I have not heard anything further about the proposed server.


----------



## shibby191 (Dec 24, 2007)

It was talked about in the financial calls and investor guidance for the next 2-3 years back in the spring. If I remember correctly their goal was to get down to just one receiver (MPEG4 DVR for all) in 2009 and the whole house server was on top for 2010. Since it was presented to investors I'd give that a bit more weight then showing something at CES where so much stuff is vaporware, but who knows really until we get an official announcements. And Tivo coming back certainly changes some of that (one receiver with a single GUI) so who knows what's really going to happen.


----------



## bigpuma (Aug 12, 2003)

shibby191 said:


> It was talked about in the financial calls and investor guidance for the next 2-3 years back in the spring. If I remember correctly their goal was to get down to just one receiver (MPEG4 DVR for all) in 2009 and the whole house server was on top for 2010. Since it was presented to investors I'd give that a bit more weight then showing something at CES where so much stuff is vaporware, but who knows really until we get an official announcements. And Tivo coming back certainly changes some of that (one receiver with a single GUI) so who knows what's really going to happen.


I recall the one receiver for all customers was based on the HR2x line which by then should have the ability to stream shows between DVRs. This is a different concept than the whole house server was one DVR with a large HD that could stream the shows to clients placed at each TV.


----------



## bpratt (Nov 20, 2004)

bigpuma said:


> I recall the one receiver for all customers was based on the HR2x line which by then should have the ability to stream shows between DVRs. This is a different concept than the whole house server was one DVR with a large HD that could stream the shows to clients placed at each TV.


I wonder whats taking D* so long to implement this. I have 2 ReplayTVs I purchased in 1999, and they allow you to view a show that was recorded on another receiver using ethernet. Since D* purchased ReplayTV and has rights to use any and all of their software, putting that code into the HR2x should be fairly easy.


----------



## shibby191 (Dec 24, 2007)

Whole home DVR/server was mentioned in the Liberty investor call today as their next step/platform including one hard drive to record shows to be viewed on all TVs and PCs in the house. No details.

And curiously not one mention of Tivo during the entire presentation.


----------



## balboa dave (Jan 19, 2004)

stevel said:


> The HR21 Pro is not a server. It's meant to be installed in a rack for custom installs.

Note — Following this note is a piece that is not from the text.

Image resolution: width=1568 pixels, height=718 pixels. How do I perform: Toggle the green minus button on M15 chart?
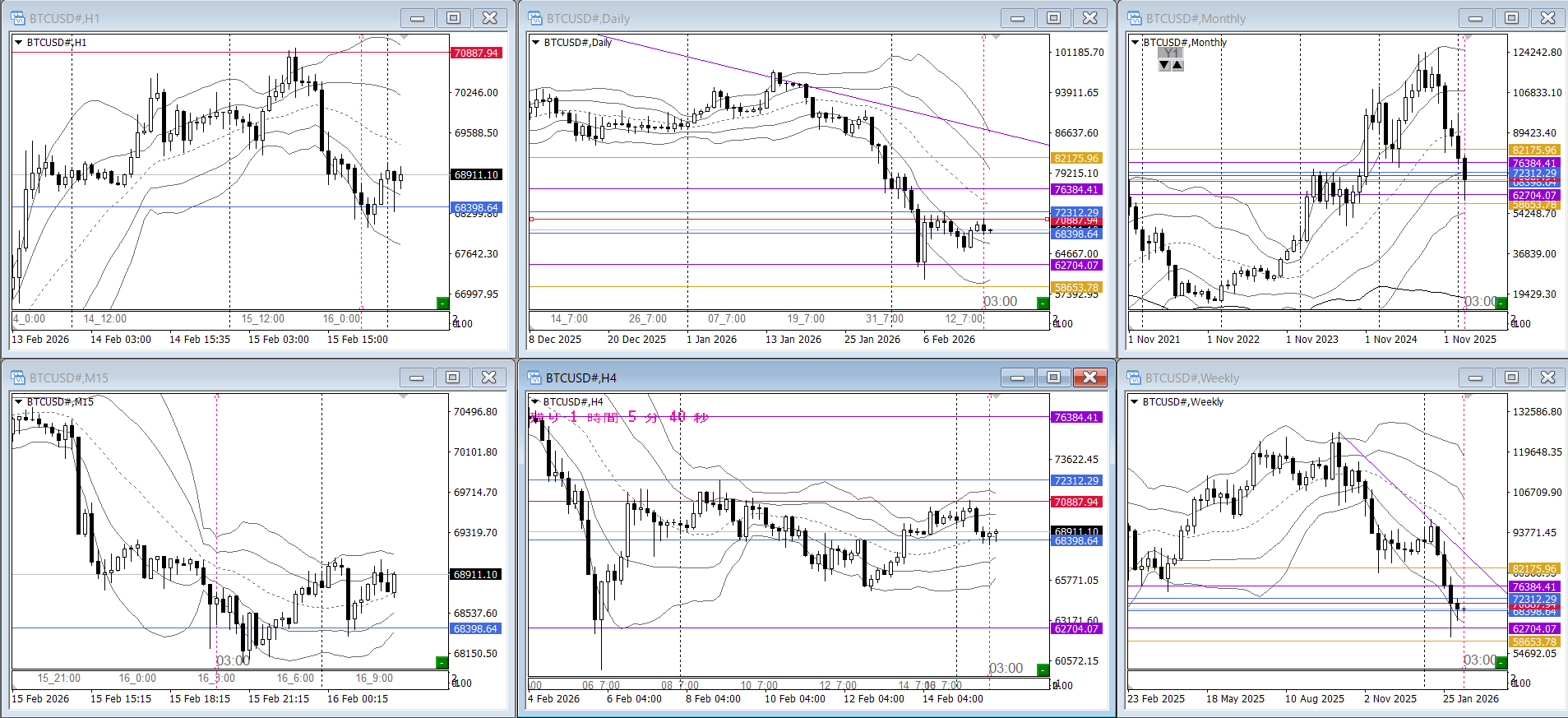(442, 662)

I didn't mean to imply it was, but that's my fault for not being specific. It is a step in the right direction. Imagine how good it will be if they ever port the upcoming TiVo software onto this platform.


----------



## stevel (Aug 23, 2000)

Or adapt the MPEG4 tuners onto the Series 3 platform, similar to the initial DTiVos being based on the Series 2 (or the "1.5" for the Series 1 DTiVos). I have read it as happening either way, so I don't know what to expect. From DirecTV's perspective, a single hardware platform makes more sense, but I suspect the software development would be more difficult using DirecTV's platform.


----------



## Matt L (Aug 13, 2000)

ATT uverse called me today and offered a whole house server option, 4 tuners to record. To be honest at this point a couple of days a week I need 5, but I'm sure that will change as the season shakes out.

Anyway my point is that ATT seems to think there is a market for this, and they are not exactly cutting edge with their video service.


----------



## sjberra (May 16, 2005)

stevel said:


> Or adapt the MPEG4 tuners onto the Series 3 platform, similar to the initial DTiVos being based on the Series 2 (or the "1.5" for the Series 1 DTiVos). I have read it as happening either way, so I don't know what to expect. From DirecTV's perspective, a single hardware platform makes more sense, but I suspect the software development would be more difficult using DirecTV's platform.


Would rather see them move forward with the media center intragration that was supposed to be in Fiji that got pulled right before release. Already have a whole house setup for movies, music and OTA HD feeds in my rack mounted media center PC and extenders, only thing that takes up a seperate slot is Directv.


----------